• OBJECTIVE:
Pick out every line in the material below that contains the word "accomplish", and copy each one.

──────── RECORDS FOR THIS TASK ────────

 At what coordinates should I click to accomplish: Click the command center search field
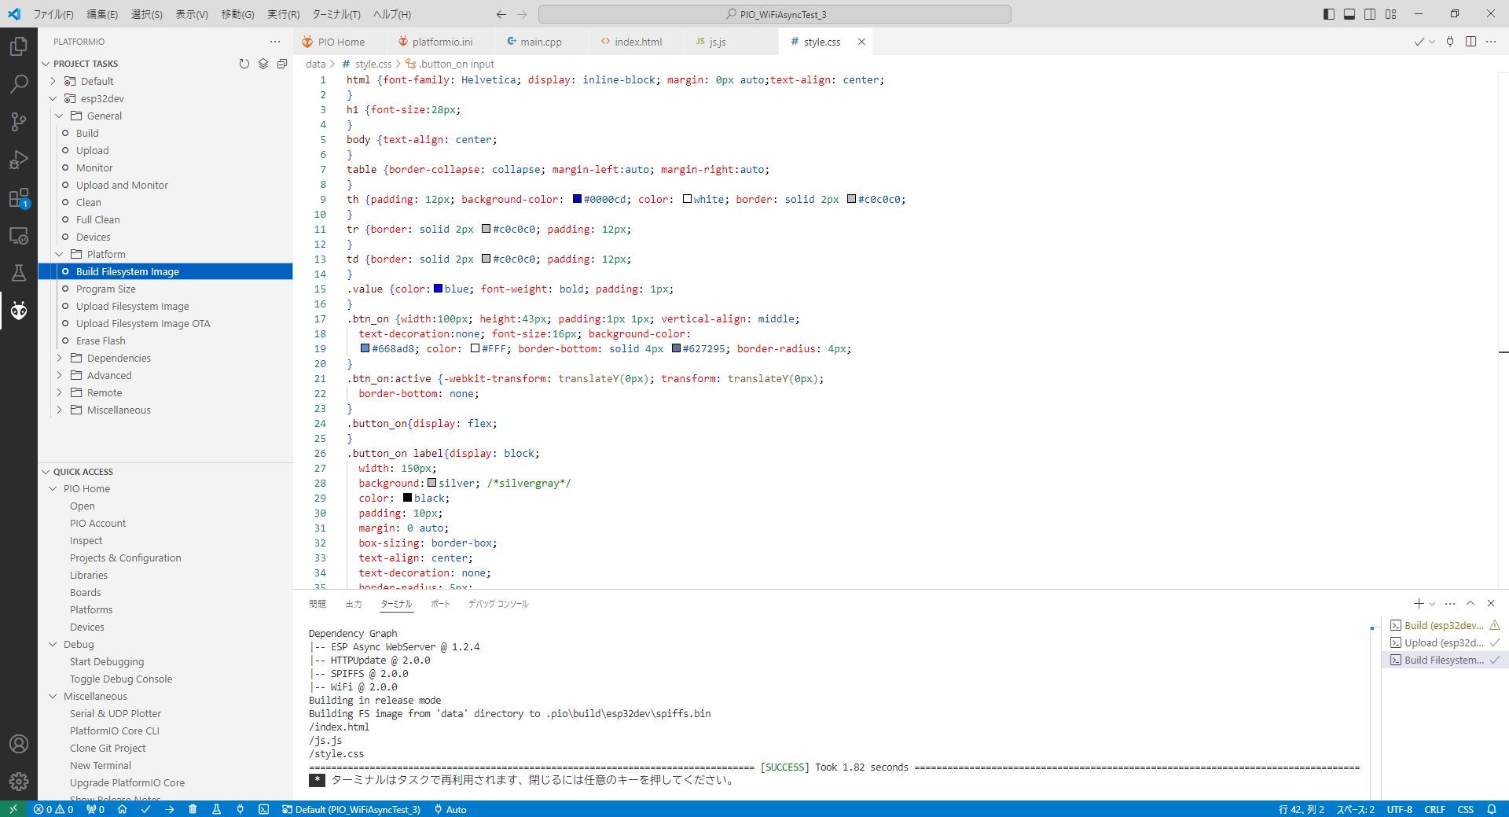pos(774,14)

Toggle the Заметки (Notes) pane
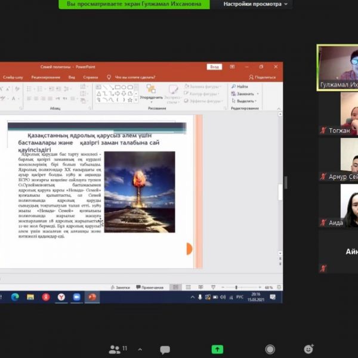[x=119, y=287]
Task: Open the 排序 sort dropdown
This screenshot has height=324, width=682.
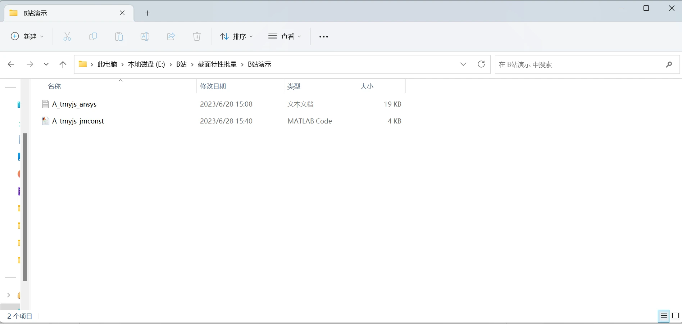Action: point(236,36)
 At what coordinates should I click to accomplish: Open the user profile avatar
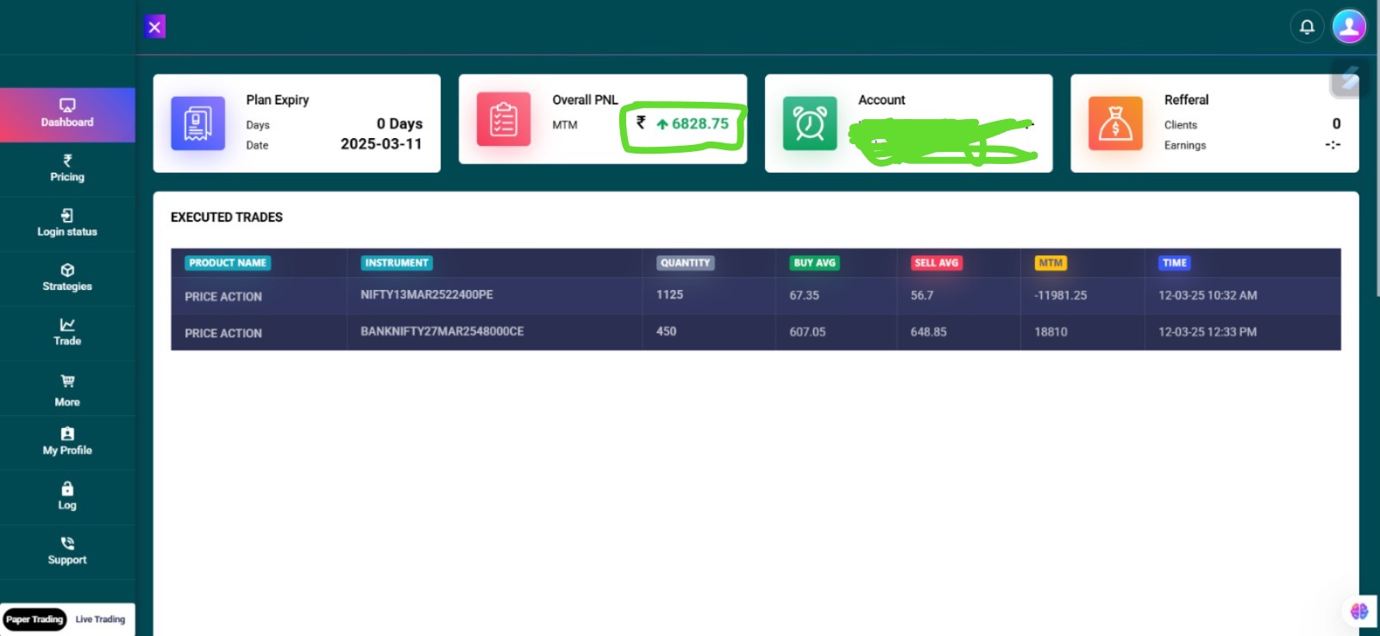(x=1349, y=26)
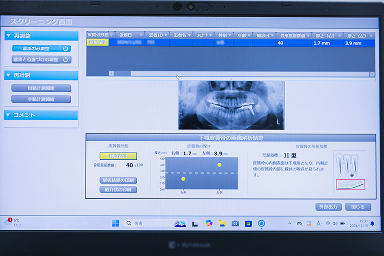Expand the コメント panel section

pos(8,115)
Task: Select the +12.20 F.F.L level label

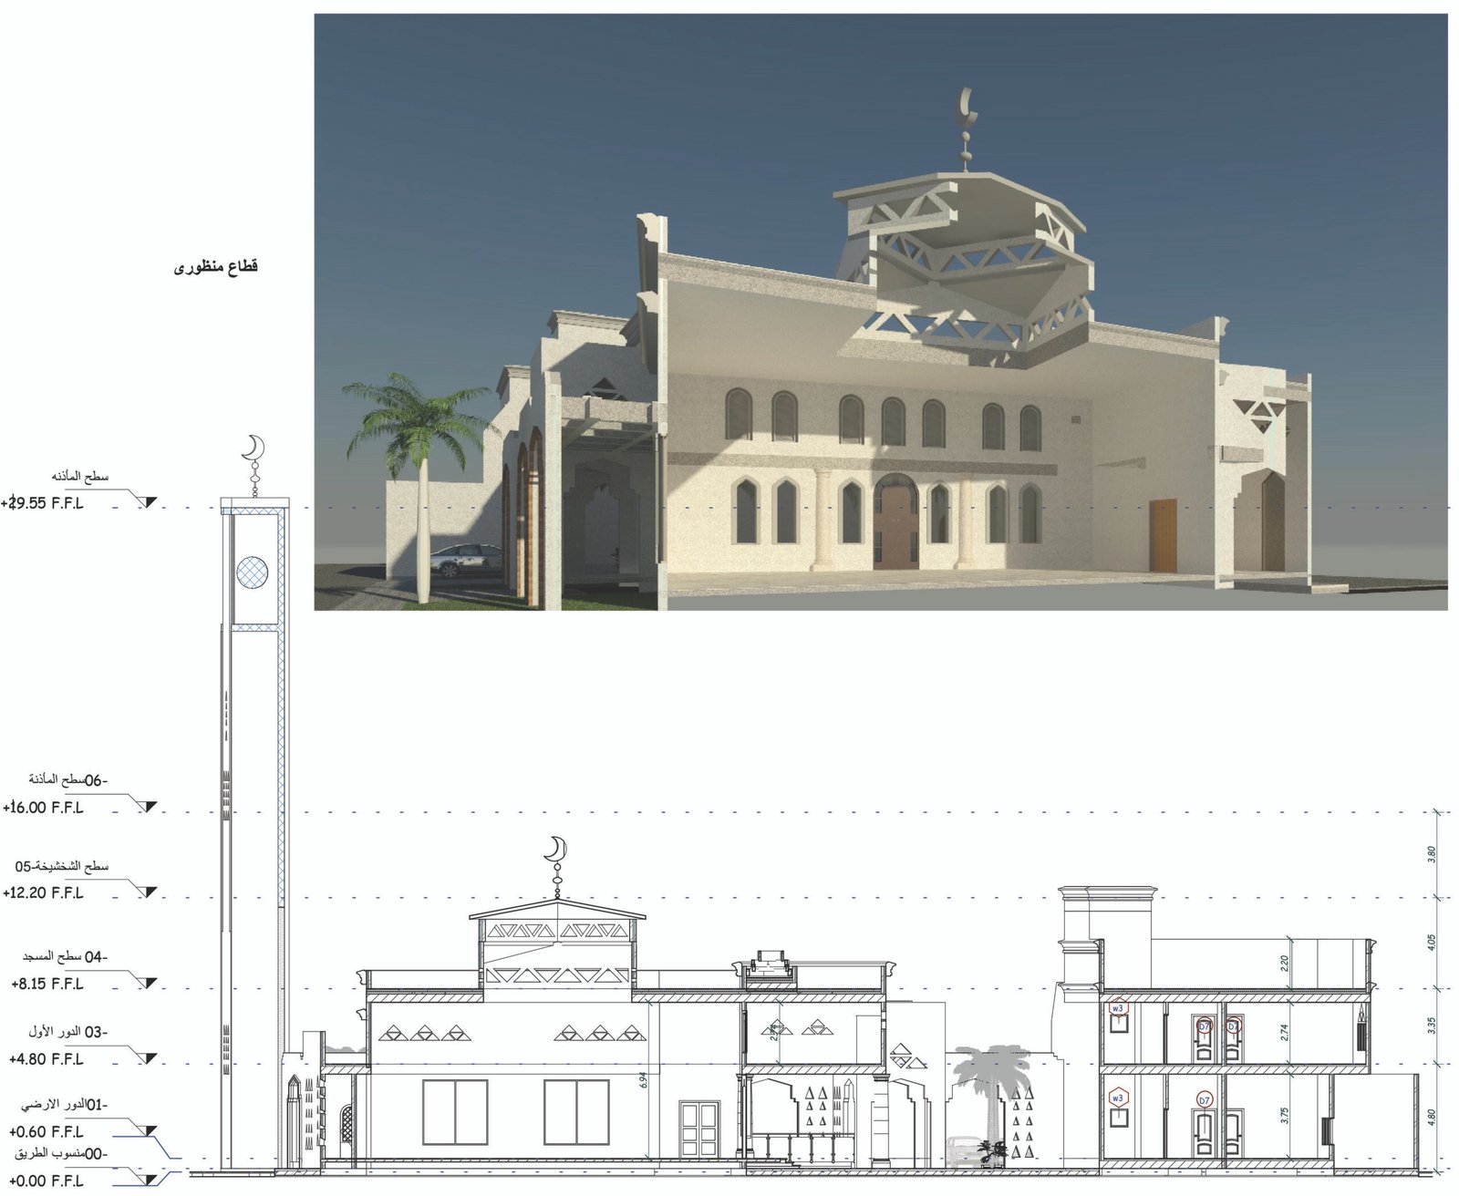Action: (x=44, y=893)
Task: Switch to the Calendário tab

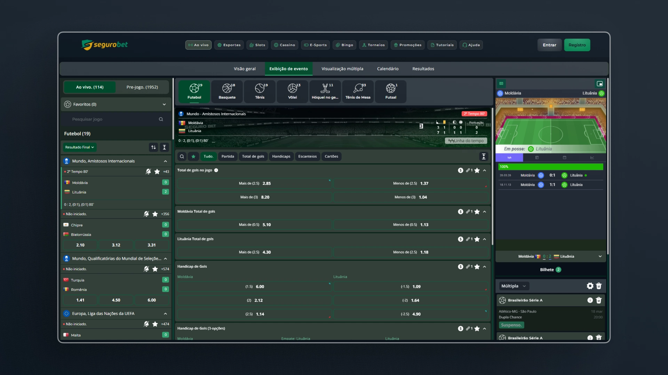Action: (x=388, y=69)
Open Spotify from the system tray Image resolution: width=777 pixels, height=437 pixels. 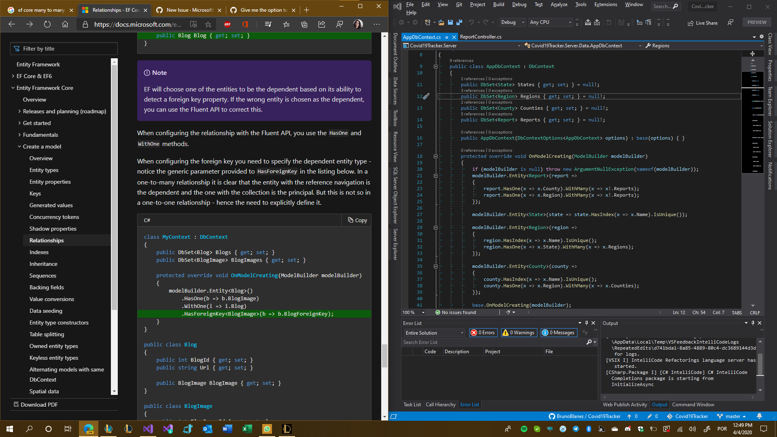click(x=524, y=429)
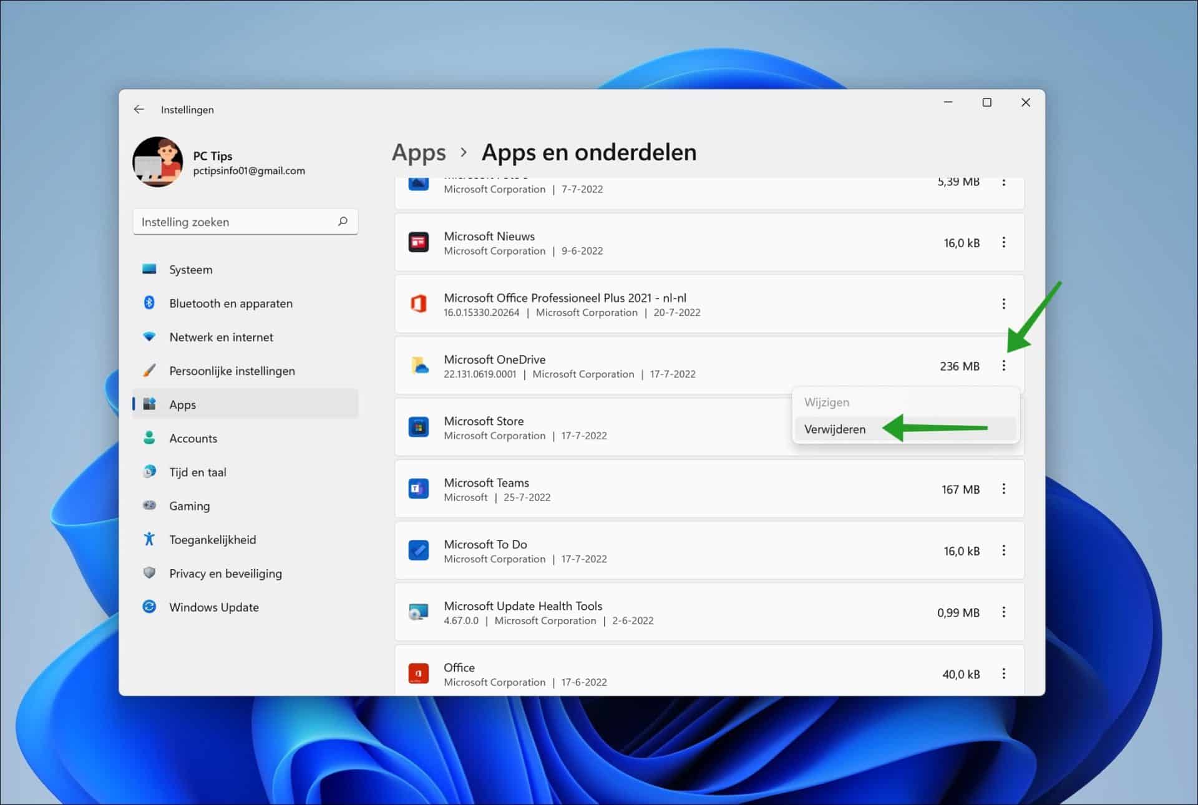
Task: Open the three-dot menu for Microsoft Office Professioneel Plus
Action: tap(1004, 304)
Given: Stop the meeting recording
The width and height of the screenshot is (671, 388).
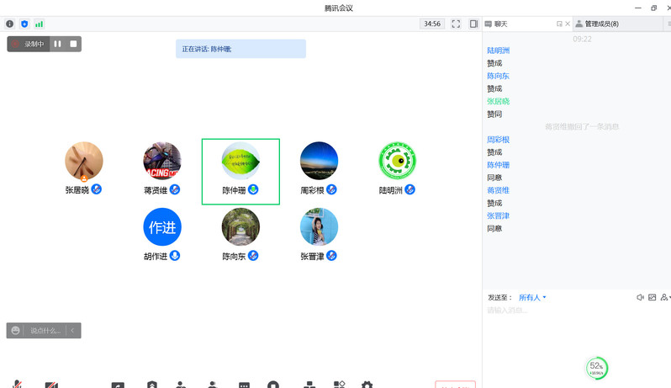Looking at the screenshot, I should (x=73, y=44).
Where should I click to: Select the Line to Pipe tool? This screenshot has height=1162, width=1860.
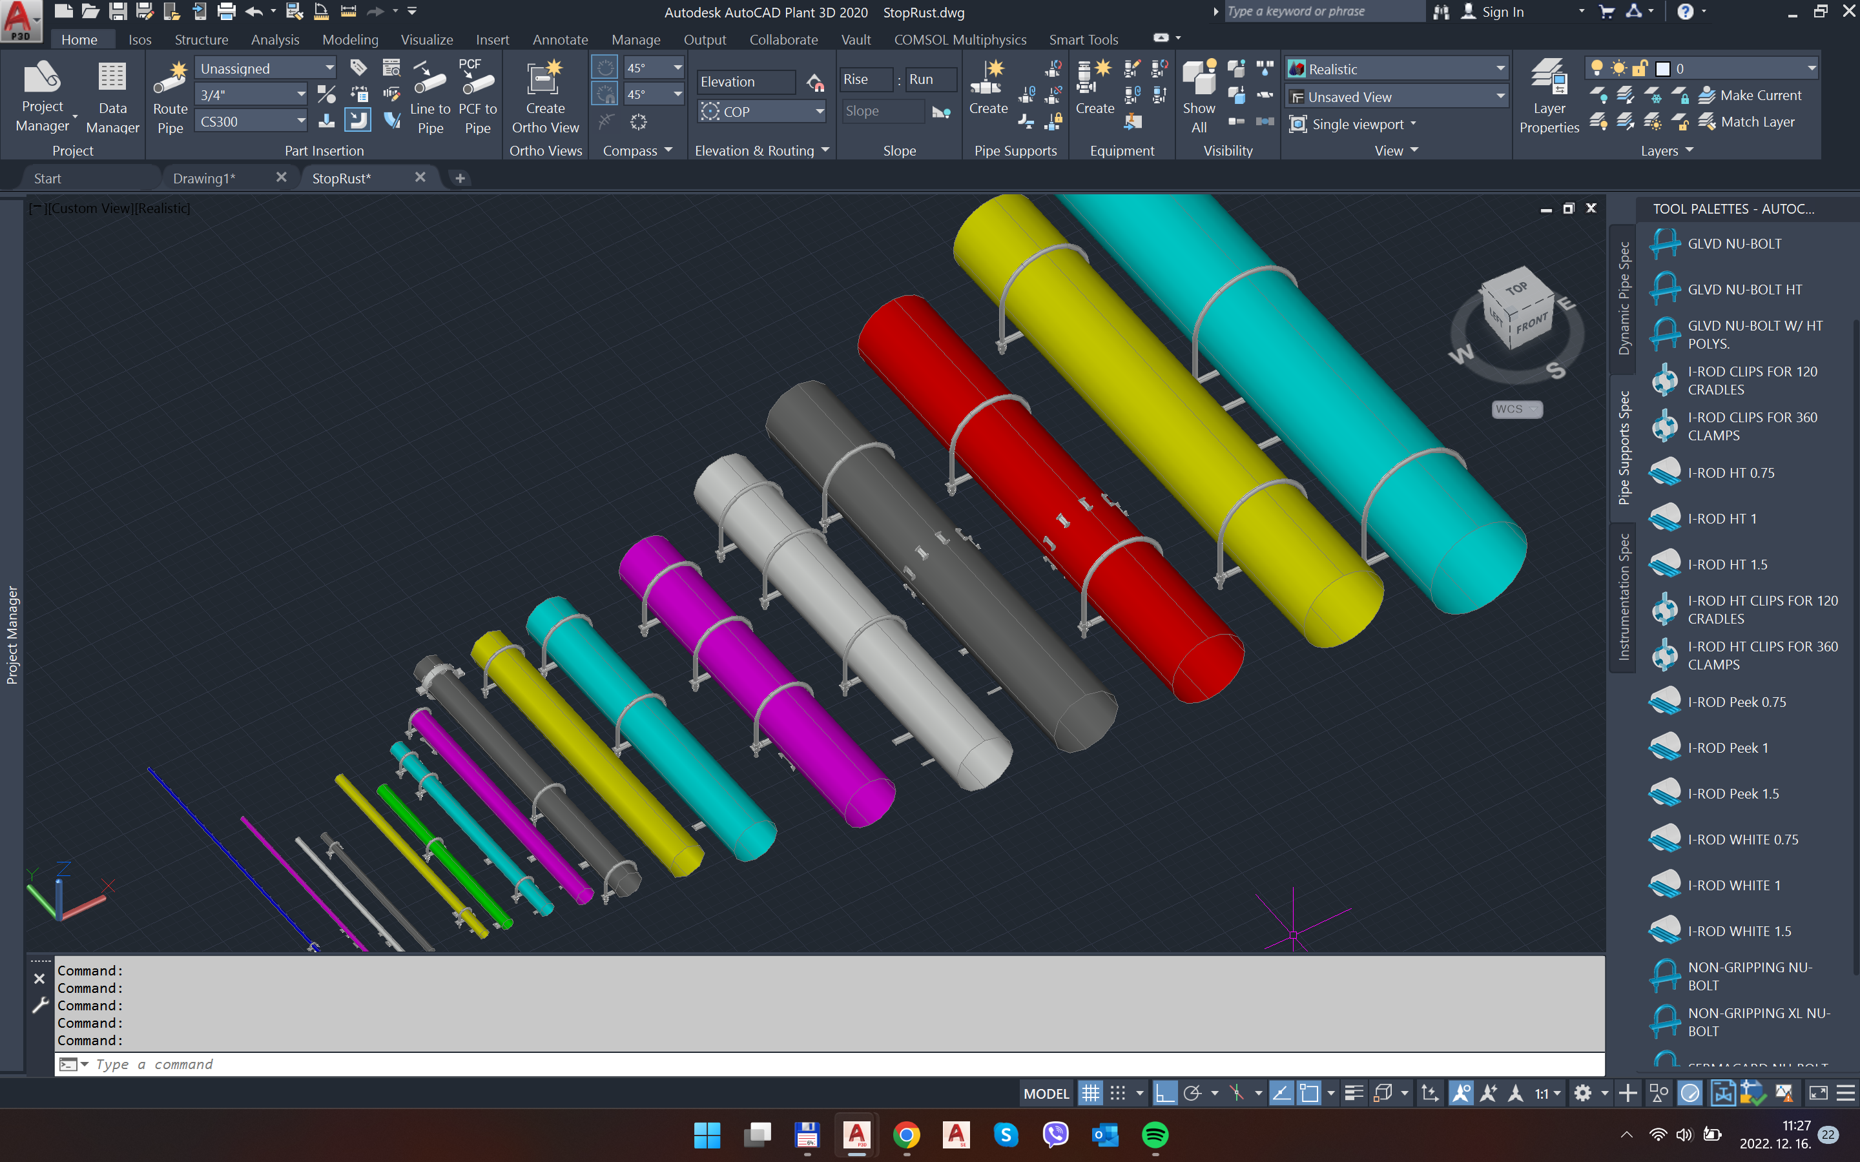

────────

• RESPONSE:
 At what coordinates should I click to accomplish: Click the command center search field
 At what coordinates should I click to accomplish: Open the user profile avatar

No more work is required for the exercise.